→ **Work order**: Check every line of the entries below for "computer", and copy the lines that have it.

──────── Source information ────────

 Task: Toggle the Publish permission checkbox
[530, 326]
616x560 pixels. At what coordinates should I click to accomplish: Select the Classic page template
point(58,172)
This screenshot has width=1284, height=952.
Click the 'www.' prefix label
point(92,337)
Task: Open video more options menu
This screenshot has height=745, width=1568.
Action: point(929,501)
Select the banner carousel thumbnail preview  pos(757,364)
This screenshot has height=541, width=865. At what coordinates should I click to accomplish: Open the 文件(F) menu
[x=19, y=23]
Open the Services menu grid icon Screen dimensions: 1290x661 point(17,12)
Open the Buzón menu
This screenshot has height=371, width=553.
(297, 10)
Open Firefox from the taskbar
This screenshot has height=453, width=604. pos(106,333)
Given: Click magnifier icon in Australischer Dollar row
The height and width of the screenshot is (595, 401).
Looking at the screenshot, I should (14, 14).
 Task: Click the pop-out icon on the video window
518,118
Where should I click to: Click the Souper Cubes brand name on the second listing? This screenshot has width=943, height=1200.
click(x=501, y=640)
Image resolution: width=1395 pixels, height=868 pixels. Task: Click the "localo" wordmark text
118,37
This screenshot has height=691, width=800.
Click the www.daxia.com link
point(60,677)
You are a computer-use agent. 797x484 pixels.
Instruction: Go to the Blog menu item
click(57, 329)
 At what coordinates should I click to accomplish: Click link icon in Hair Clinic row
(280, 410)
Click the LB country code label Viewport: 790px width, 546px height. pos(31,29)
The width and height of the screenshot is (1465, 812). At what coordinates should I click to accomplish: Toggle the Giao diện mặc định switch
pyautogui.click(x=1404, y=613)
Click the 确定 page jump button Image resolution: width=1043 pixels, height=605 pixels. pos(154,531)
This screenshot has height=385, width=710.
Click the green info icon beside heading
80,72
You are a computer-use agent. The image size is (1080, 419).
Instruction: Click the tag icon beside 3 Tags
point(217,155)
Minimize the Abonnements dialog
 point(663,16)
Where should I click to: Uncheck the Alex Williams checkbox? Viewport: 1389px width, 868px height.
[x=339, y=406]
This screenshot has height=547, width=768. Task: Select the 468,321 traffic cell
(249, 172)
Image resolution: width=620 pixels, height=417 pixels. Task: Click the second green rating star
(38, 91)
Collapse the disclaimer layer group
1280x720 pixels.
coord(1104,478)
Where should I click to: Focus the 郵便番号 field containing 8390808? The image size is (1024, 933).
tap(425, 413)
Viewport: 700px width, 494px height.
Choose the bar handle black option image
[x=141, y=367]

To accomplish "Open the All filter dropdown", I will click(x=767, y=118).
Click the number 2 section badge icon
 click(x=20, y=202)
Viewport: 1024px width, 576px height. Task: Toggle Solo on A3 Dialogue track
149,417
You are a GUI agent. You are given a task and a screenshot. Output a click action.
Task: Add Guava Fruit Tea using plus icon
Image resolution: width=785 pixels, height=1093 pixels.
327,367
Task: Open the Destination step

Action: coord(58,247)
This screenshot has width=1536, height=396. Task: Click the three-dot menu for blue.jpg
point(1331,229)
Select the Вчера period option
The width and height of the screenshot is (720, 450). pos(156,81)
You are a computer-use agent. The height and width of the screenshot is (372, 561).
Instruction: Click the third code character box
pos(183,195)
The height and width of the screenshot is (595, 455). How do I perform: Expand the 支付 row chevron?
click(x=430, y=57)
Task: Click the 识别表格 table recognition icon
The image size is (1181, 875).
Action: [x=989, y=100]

────────

→ **Solution for this task**:
You are a computer-use agent. 797x484 pixels.
You are a computer-use agent. The image size is (1080, 419).
You are a computer-use agent. The height and width of the screenshot is (372, 561).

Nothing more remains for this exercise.